New data published yesterday in the journal Hypertension offers another proof of concept for how device and mobile-driven remote monitoring can help care teams manage the conditions of a large patient population.
“Our study combined multiple health tracking devices to holistically assess cardiovascular risk factors outside of the clinical setting along with demographics, medication adherence and stress levels,” Brian Modena, clinical researcher at the Scripps Translational Science Institute (STSI) and the study’s principal investigator, said in a statement. “These measurements were found to closely match national averages or prior studies performed in very controlled clinical settings, supporting their accuracy and reliability.”
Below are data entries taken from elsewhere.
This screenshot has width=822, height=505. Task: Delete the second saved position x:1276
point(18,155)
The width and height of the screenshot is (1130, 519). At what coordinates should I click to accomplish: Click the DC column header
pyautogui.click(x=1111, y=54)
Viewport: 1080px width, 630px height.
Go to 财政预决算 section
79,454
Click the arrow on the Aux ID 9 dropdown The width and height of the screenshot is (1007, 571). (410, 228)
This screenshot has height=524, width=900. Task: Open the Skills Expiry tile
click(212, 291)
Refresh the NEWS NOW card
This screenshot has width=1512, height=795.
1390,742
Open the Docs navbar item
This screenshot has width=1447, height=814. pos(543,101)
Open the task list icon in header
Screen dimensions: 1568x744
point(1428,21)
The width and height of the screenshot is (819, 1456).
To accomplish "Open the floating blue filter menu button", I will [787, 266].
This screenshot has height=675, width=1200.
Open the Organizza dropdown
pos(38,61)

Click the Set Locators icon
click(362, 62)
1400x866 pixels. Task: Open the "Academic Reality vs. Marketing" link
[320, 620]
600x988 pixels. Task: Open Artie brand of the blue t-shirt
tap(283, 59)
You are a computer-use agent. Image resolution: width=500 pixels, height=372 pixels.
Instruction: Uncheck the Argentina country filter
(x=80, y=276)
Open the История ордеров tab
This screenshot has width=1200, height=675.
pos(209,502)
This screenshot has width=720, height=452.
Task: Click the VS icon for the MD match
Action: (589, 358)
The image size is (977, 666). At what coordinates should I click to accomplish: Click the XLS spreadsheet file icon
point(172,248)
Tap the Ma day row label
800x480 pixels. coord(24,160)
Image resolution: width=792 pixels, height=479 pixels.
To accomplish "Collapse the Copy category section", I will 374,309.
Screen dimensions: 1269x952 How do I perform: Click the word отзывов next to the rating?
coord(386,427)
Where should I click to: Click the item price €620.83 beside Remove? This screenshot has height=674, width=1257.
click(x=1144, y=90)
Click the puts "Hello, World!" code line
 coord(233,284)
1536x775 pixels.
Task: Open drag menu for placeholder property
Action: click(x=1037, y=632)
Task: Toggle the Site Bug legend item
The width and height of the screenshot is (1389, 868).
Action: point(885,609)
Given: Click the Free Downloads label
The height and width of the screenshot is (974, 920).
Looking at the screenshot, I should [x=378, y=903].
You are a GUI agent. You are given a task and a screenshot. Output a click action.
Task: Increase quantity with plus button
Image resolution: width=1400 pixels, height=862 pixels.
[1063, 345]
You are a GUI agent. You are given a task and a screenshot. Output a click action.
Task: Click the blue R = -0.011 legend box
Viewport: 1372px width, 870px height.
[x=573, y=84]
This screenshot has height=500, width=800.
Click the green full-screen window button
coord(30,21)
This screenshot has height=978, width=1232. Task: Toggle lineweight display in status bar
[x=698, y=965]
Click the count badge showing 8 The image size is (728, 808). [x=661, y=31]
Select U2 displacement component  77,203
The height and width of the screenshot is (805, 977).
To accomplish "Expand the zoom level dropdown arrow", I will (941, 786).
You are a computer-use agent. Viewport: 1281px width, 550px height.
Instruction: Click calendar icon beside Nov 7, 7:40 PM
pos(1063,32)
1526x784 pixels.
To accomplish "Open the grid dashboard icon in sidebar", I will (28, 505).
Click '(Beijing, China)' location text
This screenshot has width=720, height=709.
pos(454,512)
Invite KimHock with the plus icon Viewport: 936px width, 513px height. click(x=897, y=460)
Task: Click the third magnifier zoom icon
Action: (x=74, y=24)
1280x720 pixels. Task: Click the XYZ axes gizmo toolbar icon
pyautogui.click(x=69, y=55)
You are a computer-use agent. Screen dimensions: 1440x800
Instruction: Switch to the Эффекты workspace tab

In the study, Modena and colleagues from STSI and Withings (which at the time of the study was part of Nokia Health but has since been sold back to orginal founder Eric Carreel) enrolled 295 individuals who owned three Withings health tracking devices through the Withings Health Mate app. Each was enrolled through a separate customized smartphone app, and instructed to regularly track their blood pressure and pulse wave velocity through the devices, as well as to use their wearable activity trackers as often as possible over a four month period. All participants received two reminder messages on their phone weekly, and were incentivized with Withings devices if they kept up with the protocols at eight weeks (with a $100 device) and seventeen weeks (with a $180 device) with few missed measurements.
Two hundred and fifty-five participants initiated the study by recording at least one pulse wave velocity and blood pressure measurement. Of these, 83 percent were male with an average age of 48.7 years, with female participants reporting an average 47.4 years of age. One hundred and eighty participants regularly checked their blood pressure and pulse wave velocity and qualified for the 17-week study rewards. When asked their thoughts on the experience, participants gave the process a 9.1 out of 10 rating, with 99 percent saying they’d be willing to participate in another similar investigation.
To gauge whether the data collected through these connected devices would be valid for clinical use, the researchers compared their data to national averages and findings from previous large studies. In general, BMI, daily steps, sleep, pulse wave velocity, and blood pressure measurements collected by the devices were in line with prior data, which the researchers wrote could give validity to similar monitoring approaches for a clinical population.
“With high adherence, satisfaction and participant engagement, this proof-of-concept study required minimal study personnel and no participant training, thereby making it likely scalable to much larger populations,” Steven Steinhubl, director of digital medicine at the Scripps Translational Science Institute and the senior author on the study, said in a statement.
It seems that each passing week comes with news of another investigation into various device-driven patient monitoring strategies. A few months ago, for instance, a VA-sponsored study involving wearable biosensors vital change-detecting analytics showed promise in terms of sensitivity, specificity and early warning lead time. Another, presented at the Endocrinology Society’s annual meeting in Chicago, suggested that continuously monitoring health patches could help identify Type 1 diabetes patients’ hypoglycemic events.